Guarded by about 30,000 soldiers, polling stations opened this Sunday (7) in Nicaragua for an unsurprising vote: President Daniel Ortega is guaranteed to be elected for the fourth consecutive time, as all his rivals have been sent to the prison.
Polling stations will close at 6:00 pm (21:00 GMT) and the first official results should be known around midnight (4:00 GMT on Monday), according to the Electoral Tribunal.
“A farce”: the United States and the European Union did not mince words to condemn this election which they deny any legitimacy.
Journalists from various international media, including CNN and the Washington Post, were barred from entering the territory, and the government refused independent observers.
Authorities, however, on Saturday accredited about 200 “electoral escorts” and hand-picked journalists, foreign “Sandinista militants,” according to Urnas Abiertas, an independent observatory.
The last remaining opposition newspaper in the country, La Prensa, was raided in mid-August by police and its director arrested.
A week before the vote, Meta, the parent company of Facebook, announced that it had dismantled 1,000 Facebook and Instagram accounts run by a Nicaraguan government “troll factory” to manipulate public opinion.
With its leaders detained or exiled, the opposition is preparing demonstrations in Costa Rica, Miami or Madrid with a single slogan for voters: “Sunday, stay at home”.
Nicaraguans have no doubts: the five candidates signed up to face the head of state are puppets committed to power.
Therefore, it will be the abstention rate that will give an idea of the real adhesion of Nicaraguans to the slate formed by Daniel Ortega and his wife Rosario Murillo, vice president since 2017.
Compared to Frank and Claire Underwood, the relentless “House of Cards” duo, Daniel Ortega, who will soon turn 76, and his wife, 70, are a couple ready to do anything to maintain absolute power.
According to a Cid-Gallup poll, given a choice, 65% of the 4.4 million registered voters would vote for an opposition candidate, compared with 19% for the incumbent president.
On the other hand, according to the M&R polling institute, which is close to the government, Daniel Ortega and the 90 candidates for Parliament presented by the Sandinista National Liberation Front (FSLN, in power) have 70% of voting intentions.
“It’s not that it’s bad… it’s horrible: we can’t talk, or they’ll put you in prison. Why vote? Only the Sandinistas will vote”, denounces José, 78.
Marina Aguirre, 36, will vote: “We have free schools and hospitals. (Daniel Ortega) ensures that all children have toys every year”, he says.
Aura Lila, in Masaya, 35 km south of the capital, will stay at home, out of respect for her youngest son, who died at age 15 on the barricades in the spring of 2018.
– Hunting opponents –
Three years after the repression that left more than 300 dead among protesters who in 2018 demanded the resignation of Daniel Ortega, and six months before the elections, the hunt for opponents began: 39 political personalities, businessmen, farmers, students and journalists were arrested since June. Among them, the seven potential candidates who would likely pose a threat to the incumbent president.

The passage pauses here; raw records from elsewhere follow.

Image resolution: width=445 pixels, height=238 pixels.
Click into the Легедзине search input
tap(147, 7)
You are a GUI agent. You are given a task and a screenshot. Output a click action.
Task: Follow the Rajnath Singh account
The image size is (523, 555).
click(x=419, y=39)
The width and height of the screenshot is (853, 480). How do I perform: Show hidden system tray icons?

An opposition favorite in the polls, Cristiana Chamorro, 67, daughter of former president Violeta Chamorro (1990-1997), was the first to be arrested on June 2 and placed under house arrest.
Opponents are accused of undermining national sovereignty, supporting international sanctions against Nicaragua, “betrayal of the motherland” or “money laundering”, according to laws passed in late 2020 by Parliament.
Fear dominates the small Central American country of 6.5 million inhabitants, the poorest in the region and which, since the 2018 protests, has suffered from inflation, unemployment and the coronavirus pandemic, whose magnitude is denied by power.
Since the 2018 protests, more than 100,000 Nicaraguans have taken the path of exile, while 150 opponents are still behind bars, described by Daniel Ortega as “criminals” and “coupists” paid by Washington.
Hero of the revolution, former guerrilla Daniel Ortega is now accused by his opponents of acting in the same way as the dictator Anastasio Somoza he helped topple in 1979.
For Nicaraguan analyst Elvira Cuadra, in exile, the country’s isolation will affect international investments and financing, with social consequences and growing emigration.
Mainly because, in addition to the new sanctions adopted by the United States and the European Union, relations even with historic allies such as Mexico and Argentina have become strained.
Cuba, Venezuela and Russia continue to support the government of Ortega and Murillo.